- SET EXERCISE -
Give every line of the rows below as a JSON list of strings, with one string per line and blank lines omitted. Leave the pictures out of the answer.

[Data rows]
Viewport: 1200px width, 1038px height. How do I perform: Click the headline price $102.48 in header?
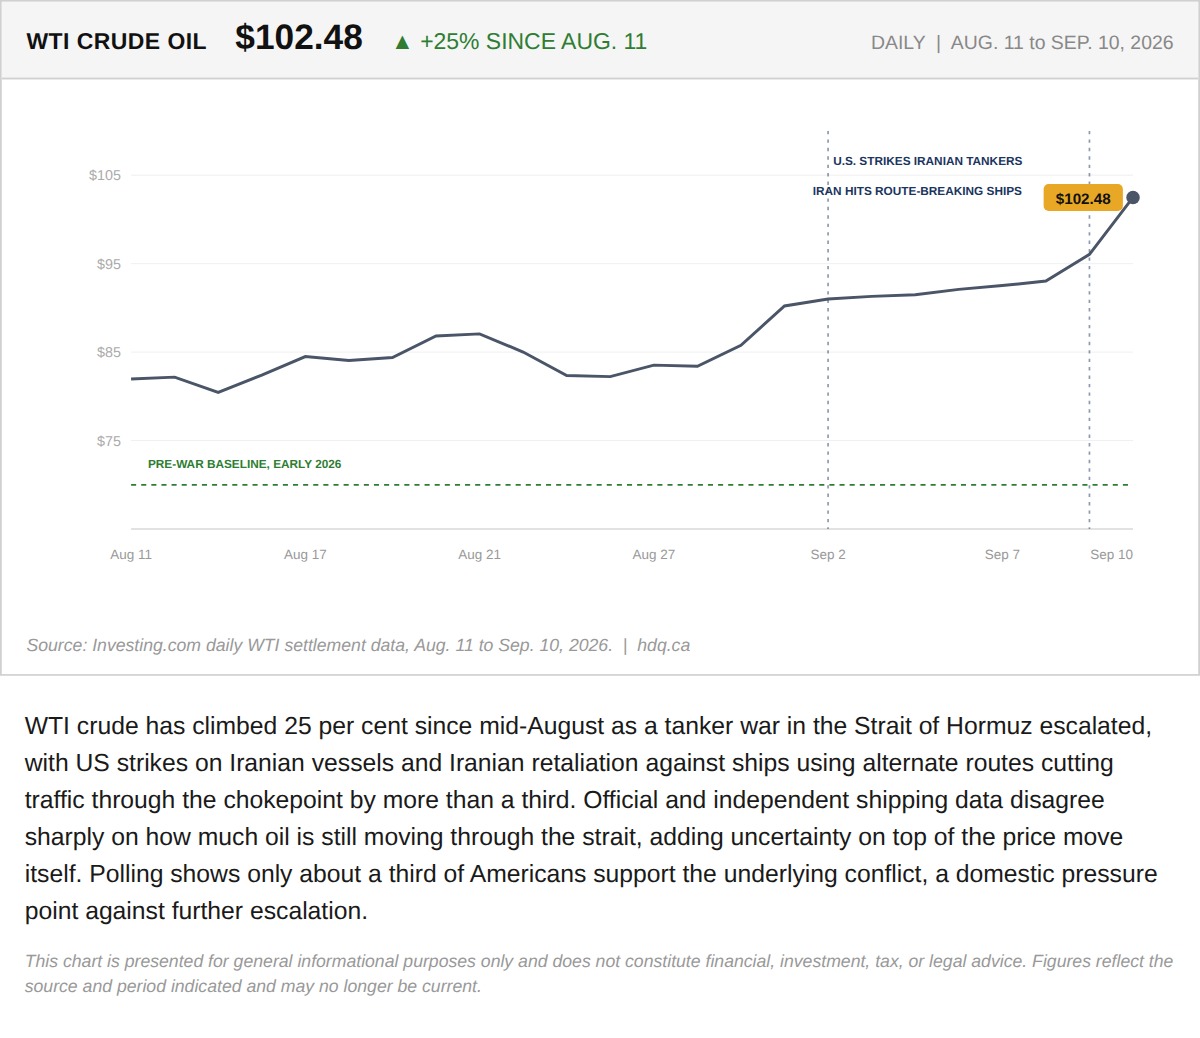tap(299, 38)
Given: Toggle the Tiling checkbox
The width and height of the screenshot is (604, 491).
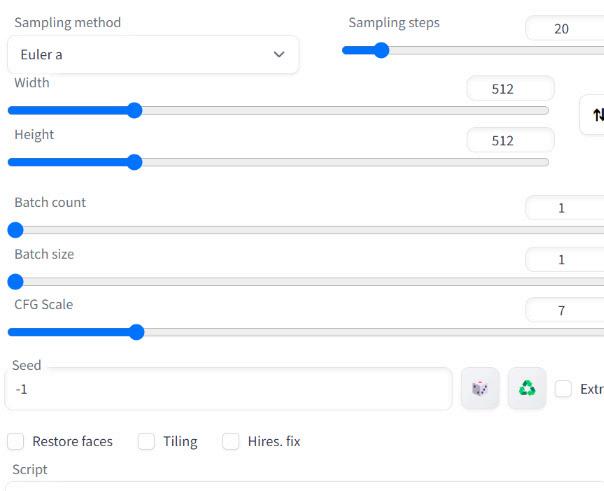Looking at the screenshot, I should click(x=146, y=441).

- THE ANSWER -
[
  "Viewport: 1200px width, 1038px height. How do I perform: Click the headline price $102.48 in header?",
  "tap(299, 38)",
  "Given: Toggle the Tiling checkbox",
  "The width and height of the screenshot is (604, 491).",
  "Looking at the screenshot, I should click(x=146, y=441)."
]